[Target position records]

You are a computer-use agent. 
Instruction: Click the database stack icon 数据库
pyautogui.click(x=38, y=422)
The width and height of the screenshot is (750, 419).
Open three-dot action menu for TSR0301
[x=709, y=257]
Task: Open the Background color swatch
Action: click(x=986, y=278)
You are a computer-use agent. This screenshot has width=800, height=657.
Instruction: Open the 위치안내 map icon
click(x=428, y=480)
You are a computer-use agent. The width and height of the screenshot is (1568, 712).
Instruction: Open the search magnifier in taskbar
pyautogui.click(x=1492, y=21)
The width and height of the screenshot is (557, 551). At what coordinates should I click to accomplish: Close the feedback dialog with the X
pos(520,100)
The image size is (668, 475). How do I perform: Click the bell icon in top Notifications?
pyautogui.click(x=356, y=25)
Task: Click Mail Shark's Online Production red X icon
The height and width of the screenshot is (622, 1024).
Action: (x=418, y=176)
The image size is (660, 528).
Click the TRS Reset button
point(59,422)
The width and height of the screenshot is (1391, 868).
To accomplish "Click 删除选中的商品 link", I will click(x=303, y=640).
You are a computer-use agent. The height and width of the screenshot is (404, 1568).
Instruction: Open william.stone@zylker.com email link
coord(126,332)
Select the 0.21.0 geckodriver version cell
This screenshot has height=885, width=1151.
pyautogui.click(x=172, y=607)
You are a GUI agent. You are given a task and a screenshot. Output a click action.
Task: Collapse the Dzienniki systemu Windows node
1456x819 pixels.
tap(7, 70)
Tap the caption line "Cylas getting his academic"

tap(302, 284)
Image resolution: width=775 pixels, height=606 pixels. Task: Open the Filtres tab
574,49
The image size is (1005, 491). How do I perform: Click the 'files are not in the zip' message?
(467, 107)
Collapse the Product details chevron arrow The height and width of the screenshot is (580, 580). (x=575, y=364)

- Instructions for the task
Please extract every line from the row containing "You are a computer-use agent. The height" down to the end of the rows, and reproduce them unchanged.

- Exercise answer
You are a computer-use agent. The height and width of the screenshot is (404, 1568).
Instruction: Open william.stone@zylker.com email link
coord(126,332)
Select the 0.21.0 geckodriver version cell
This screenshot has height=885, width=1151.
pyautogui.click(x=172, y=607)
You are a GUI agent. You are given a task and a screenshot. Output a click action.
Task: Collapse the Dzienniki systemu Windows node
1456x819 pixels.
tap(7, 70)
Tap the caption line "Cylas getting his academic"

tap(302, 284)
Image resolution: width=775 pixels, height=606 pixels. Task: Open the Filtres tab
574,49
The image size is (1005, 491). How do I perform: Click the 'files are not in the zip' message?
(467, 107)
Collapse the Product details chevron arrow The height and width of the screenshot is (580, 580). (x=575, y=364)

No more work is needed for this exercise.